== Instructions to follow ==
Below are some records; copy each line in them that contains "green".

────────────────────

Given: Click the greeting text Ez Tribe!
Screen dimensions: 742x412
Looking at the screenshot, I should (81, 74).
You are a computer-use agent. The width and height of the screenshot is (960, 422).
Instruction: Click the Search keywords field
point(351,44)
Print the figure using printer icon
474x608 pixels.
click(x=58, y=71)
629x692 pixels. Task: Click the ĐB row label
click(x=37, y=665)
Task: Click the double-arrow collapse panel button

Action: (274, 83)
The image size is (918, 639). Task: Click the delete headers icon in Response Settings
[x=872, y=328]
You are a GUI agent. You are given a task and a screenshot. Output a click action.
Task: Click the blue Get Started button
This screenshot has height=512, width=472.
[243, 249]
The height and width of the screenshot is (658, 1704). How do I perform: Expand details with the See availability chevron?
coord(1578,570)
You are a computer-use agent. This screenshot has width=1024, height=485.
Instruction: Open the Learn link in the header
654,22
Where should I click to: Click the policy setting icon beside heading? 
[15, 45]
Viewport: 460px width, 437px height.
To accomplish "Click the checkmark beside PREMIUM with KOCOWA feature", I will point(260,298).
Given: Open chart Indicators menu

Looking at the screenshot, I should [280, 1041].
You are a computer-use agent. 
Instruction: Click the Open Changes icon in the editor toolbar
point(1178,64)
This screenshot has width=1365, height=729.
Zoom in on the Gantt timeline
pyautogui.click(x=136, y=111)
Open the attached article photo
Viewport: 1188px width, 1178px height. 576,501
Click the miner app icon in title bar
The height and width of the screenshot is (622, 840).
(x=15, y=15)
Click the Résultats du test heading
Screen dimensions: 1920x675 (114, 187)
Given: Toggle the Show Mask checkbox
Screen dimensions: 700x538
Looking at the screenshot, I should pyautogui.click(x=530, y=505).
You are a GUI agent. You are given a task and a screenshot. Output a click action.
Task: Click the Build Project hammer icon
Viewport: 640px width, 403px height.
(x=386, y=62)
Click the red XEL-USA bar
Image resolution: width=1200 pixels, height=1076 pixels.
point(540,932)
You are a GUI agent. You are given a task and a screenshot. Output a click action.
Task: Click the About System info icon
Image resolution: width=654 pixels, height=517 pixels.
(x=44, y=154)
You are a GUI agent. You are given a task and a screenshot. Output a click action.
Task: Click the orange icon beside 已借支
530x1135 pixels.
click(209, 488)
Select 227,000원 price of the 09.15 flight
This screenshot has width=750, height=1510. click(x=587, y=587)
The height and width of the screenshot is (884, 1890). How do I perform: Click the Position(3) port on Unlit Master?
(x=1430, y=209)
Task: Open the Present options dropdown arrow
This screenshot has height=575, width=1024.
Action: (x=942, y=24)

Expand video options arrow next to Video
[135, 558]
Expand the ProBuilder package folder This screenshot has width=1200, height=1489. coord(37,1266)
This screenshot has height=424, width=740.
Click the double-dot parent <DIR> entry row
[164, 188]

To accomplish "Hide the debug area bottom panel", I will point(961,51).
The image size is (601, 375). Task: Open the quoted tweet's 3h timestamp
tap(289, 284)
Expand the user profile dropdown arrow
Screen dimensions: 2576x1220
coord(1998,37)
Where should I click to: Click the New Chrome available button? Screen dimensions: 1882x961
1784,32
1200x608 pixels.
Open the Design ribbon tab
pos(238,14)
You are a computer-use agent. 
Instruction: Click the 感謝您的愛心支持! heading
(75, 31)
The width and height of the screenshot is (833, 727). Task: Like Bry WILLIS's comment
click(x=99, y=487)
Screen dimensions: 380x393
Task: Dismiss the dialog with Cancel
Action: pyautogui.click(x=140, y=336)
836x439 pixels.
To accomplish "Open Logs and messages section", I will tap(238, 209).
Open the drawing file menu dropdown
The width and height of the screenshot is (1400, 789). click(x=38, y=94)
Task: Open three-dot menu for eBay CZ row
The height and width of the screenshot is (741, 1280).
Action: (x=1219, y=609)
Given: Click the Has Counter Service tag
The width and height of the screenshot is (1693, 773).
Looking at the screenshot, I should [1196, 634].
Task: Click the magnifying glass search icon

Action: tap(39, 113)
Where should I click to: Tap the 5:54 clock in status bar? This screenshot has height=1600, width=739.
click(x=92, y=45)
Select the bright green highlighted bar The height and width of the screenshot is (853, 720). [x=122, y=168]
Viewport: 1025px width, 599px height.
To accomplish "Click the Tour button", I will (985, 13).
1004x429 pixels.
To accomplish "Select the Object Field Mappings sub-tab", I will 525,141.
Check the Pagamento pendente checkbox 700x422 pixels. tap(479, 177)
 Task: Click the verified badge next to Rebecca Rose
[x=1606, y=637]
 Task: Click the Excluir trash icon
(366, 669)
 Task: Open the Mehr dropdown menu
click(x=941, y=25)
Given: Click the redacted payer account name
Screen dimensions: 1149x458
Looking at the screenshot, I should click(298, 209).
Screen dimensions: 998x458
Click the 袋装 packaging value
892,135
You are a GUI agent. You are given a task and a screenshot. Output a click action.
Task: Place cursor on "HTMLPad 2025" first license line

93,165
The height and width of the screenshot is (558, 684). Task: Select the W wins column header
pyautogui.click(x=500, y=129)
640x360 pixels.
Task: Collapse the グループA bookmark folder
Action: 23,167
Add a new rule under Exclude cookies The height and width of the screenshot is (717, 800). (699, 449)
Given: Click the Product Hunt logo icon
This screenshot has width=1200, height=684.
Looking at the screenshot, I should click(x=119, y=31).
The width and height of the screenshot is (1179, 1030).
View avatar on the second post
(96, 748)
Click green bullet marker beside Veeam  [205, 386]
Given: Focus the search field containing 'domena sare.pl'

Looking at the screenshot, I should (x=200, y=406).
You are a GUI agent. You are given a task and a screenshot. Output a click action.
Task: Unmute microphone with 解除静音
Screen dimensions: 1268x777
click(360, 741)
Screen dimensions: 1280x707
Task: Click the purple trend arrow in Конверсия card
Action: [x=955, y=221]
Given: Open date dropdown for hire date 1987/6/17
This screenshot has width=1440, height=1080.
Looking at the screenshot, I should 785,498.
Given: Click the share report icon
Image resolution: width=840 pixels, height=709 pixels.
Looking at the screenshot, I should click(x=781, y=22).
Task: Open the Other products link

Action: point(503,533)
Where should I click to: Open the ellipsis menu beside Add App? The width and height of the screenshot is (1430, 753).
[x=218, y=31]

────────────────────

== Expected answer ==
Select the bright green highlighted bar The height and width of the screenshot is (853, 720). [x=122, y=168]
Click green bullet marker beside Veeam  [205, 386]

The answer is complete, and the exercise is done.